## Exercise requirements
Please copy exactly the line containing "This screenshot has height=500, width=800." and every line after it, through the last line of the records below, leaving out all pictures.

Stored items
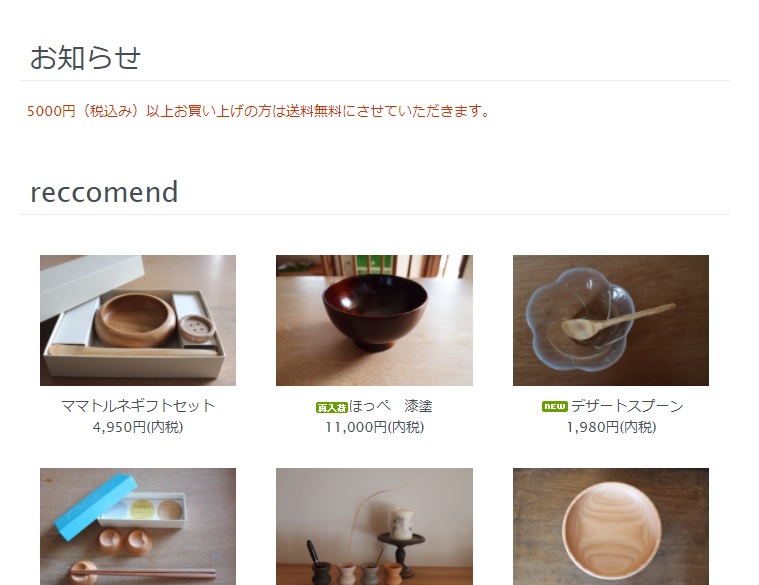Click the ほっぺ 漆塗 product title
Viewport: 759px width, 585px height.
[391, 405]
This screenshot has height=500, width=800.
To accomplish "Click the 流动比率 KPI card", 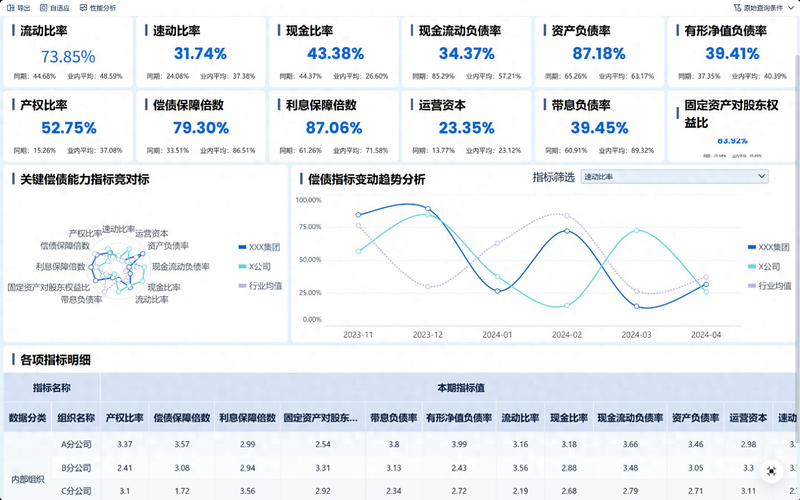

## Answer box
This screenshot has height=500, width=800.
To accomplish "Click the 流动比率 KPI card", 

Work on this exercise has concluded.